*** Block opens ***

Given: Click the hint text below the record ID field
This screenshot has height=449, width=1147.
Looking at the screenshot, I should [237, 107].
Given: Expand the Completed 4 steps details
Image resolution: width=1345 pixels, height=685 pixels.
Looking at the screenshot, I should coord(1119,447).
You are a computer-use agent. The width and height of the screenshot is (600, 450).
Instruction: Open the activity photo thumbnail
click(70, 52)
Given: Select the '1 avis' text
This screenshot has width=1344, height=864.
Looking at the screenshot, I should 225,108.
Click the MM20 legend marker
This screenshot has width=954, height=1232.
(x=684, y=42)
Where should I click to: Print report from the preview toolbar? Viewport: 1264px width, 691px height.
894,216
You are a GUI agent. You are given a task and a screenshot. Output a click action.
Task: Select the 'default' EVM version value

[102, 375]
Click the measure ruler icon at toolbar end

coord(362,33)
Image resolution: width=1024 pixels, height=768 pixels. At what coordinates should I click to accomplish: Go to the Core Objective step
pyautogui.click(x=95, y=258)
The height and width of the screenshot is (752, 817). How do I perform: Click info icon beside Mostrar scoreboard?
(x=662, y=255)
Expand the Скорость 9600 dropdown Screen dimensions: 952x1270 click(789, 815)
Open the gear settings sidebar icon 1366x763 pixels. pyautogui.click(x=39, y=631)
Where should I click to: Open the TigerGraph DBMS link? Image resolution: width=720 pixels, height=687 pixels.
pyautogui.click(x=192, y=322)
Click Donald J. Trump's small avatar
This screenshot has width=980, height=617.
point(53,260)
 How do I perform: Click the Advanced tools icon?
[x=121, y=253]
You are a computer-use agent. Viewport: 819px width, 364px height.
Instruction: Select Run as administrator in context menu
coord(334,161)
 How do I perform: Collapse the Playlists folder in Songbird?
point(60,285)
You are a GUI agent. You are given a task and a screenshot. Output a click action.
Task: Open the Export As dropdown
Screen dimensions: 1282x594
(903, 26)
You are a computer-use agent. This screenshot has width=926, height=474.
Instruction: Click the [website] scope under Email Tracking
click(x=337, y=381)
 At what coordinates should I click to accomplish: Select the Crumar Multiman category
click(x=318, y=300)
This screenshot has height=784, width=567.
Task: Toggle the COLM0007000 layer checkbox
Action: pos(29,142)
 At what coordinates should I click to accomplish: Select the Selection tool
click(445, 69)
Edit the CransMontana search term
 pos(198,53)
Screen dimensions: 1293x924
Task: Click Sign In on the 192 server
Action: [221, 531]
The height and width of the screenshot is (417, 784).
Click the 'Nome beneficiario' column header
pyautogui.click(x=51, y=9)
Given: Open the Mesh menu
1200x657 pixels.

*** Block closes ***

*REQUIREMENT*:
In the records above, how many lines contain the string "computer"? State that number only.

*ANSWER TO THE EXERCISE*:
3